■ **WHAT IS NEEDED**:
Leaving out the images, please reproduce each line below exactly.

■ **EXTRACTED DATA**:
※ ※ ※

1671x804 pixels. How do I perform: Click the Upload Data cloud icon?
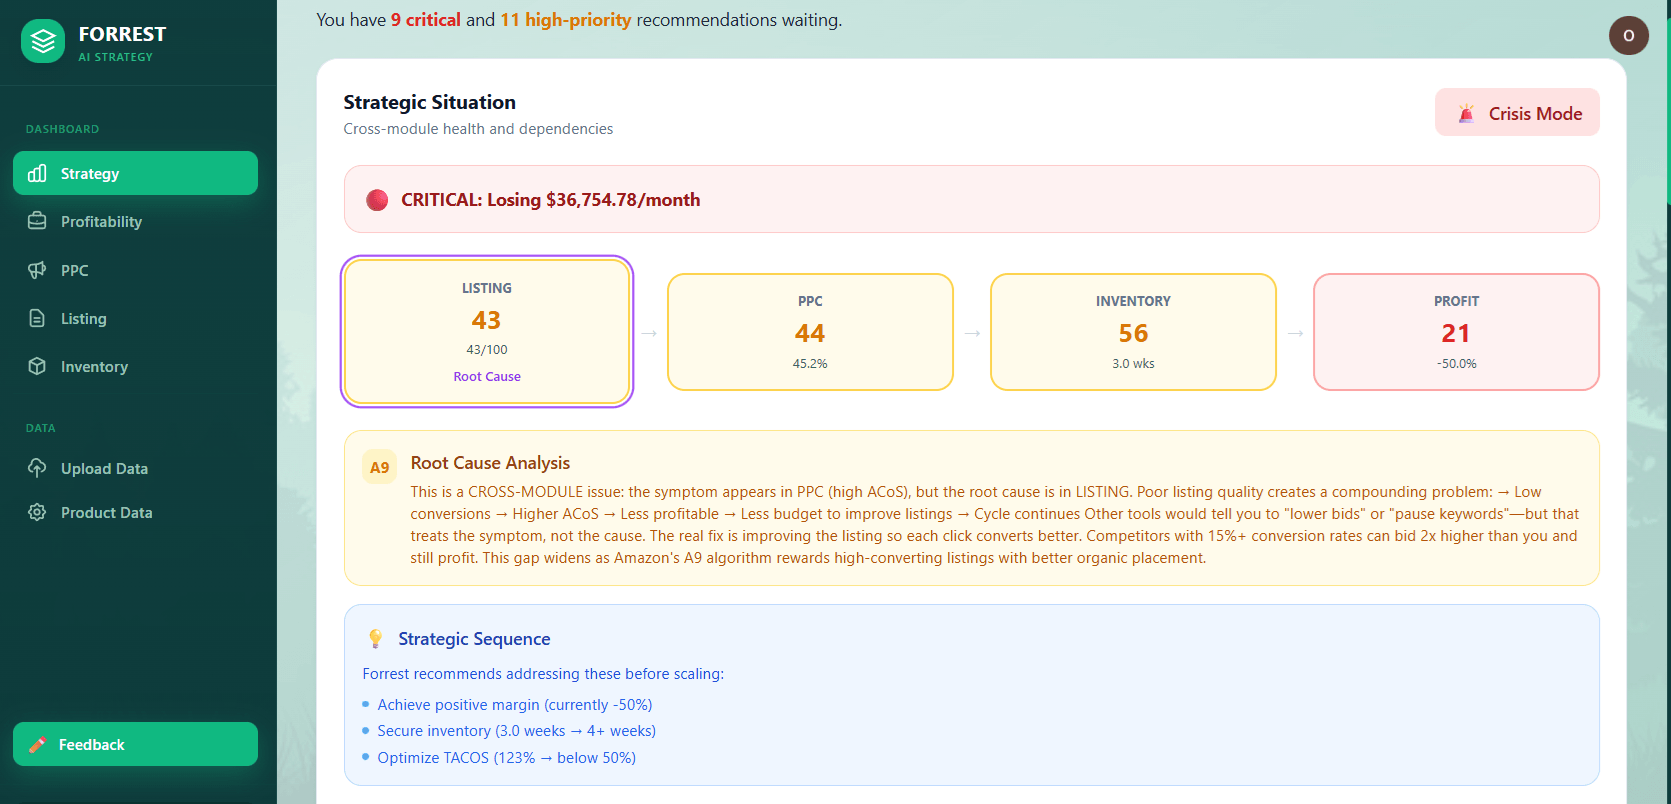tap(37, 468)
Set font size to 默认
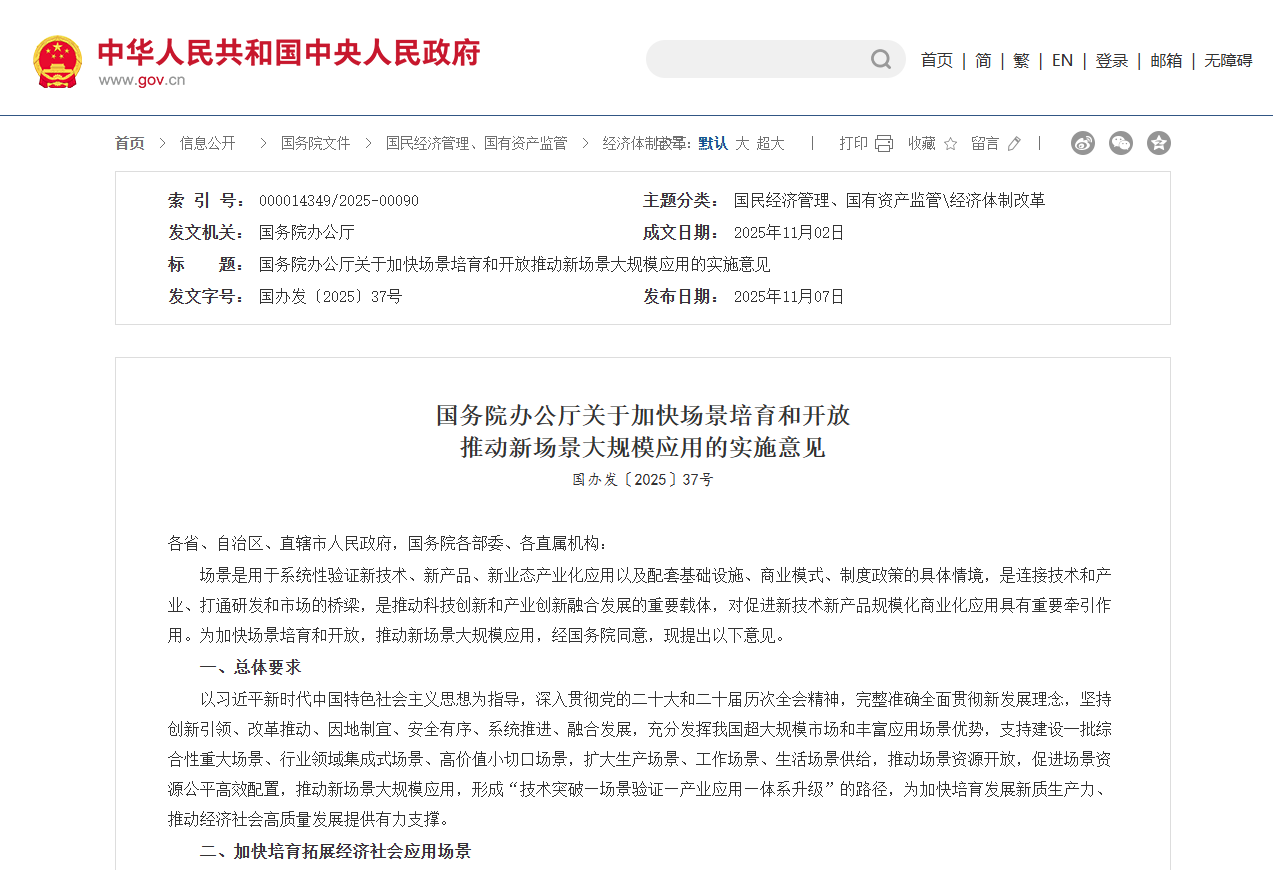 [x=713, y=143]
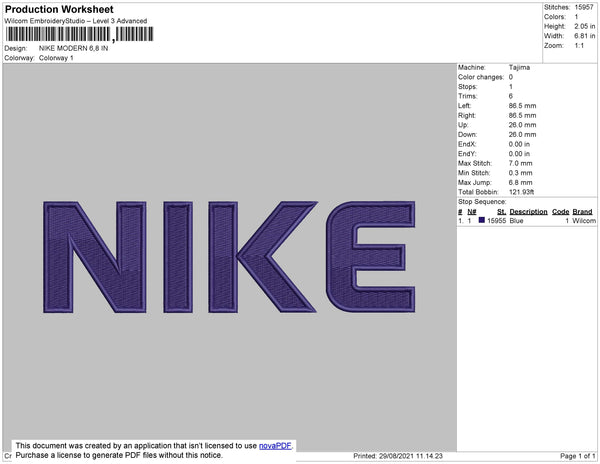Click the Code column header

pos(560,212)
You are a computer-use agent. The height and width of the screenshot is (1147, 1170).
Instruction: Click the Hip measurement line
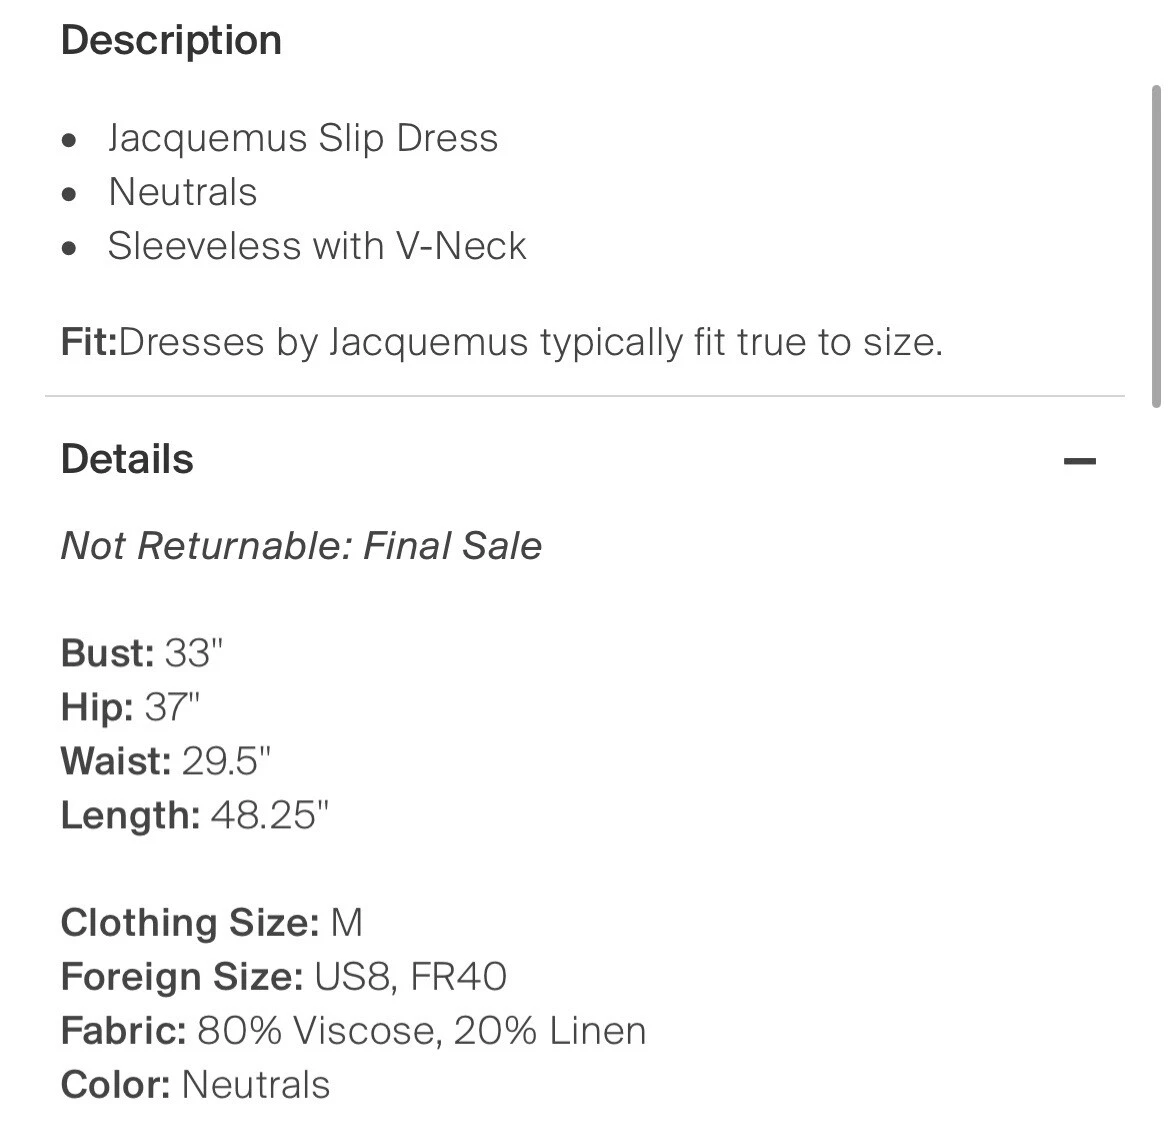tap(130, 707)
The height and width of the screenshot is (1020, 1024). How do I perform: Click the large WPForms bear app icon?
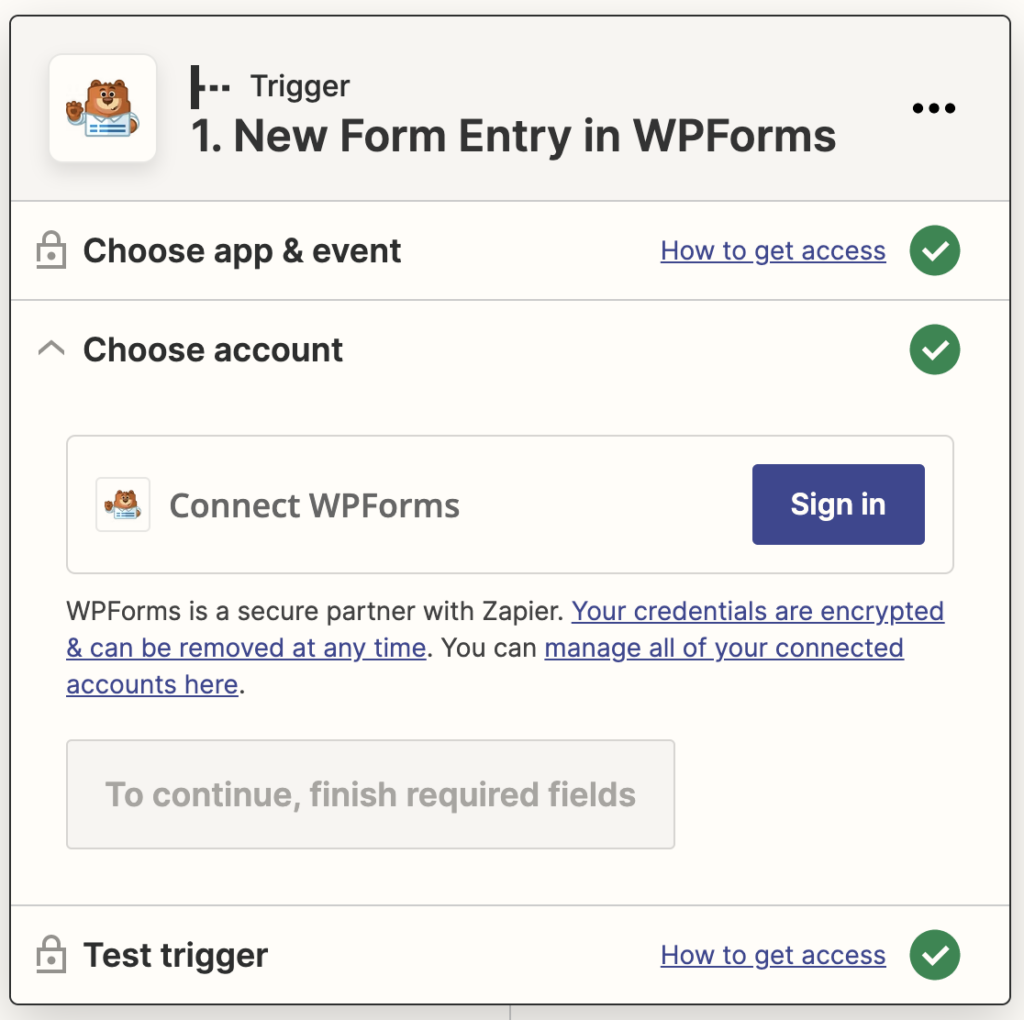(103, 108)
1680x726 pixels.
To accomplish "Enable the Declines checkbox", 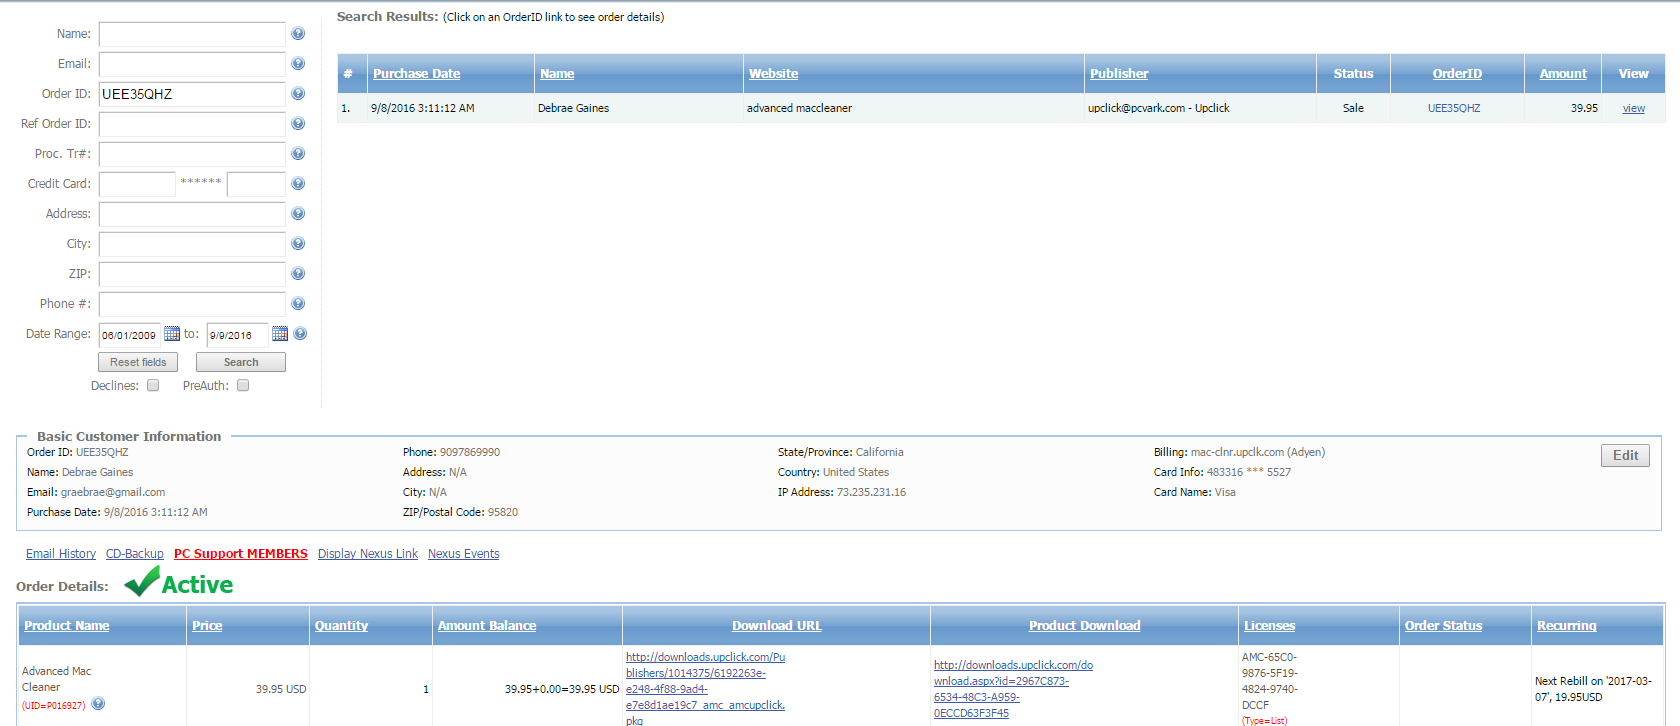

※ ※ ※

■ **ANSWER SECTION**:
1671x804 pixels. How do I perform: Click the Upload Data cloud icon?
tap(37, 468)
Set font size to 默认
 [x=713, y=143]
Click the Code column header

pos(560,212)
You are a computer-use agent. The height and width of the screenshot is (1147, 1170).
Instruction: Click the Hip measurement line
tap(130, 707)
The height and width of the screenshot is (1020, 1024). How do I perform: Click the large WPForms bear app icon?
(103, 108)
1680x726 pixels.
To accomplish "Enable the Declines checkbox", 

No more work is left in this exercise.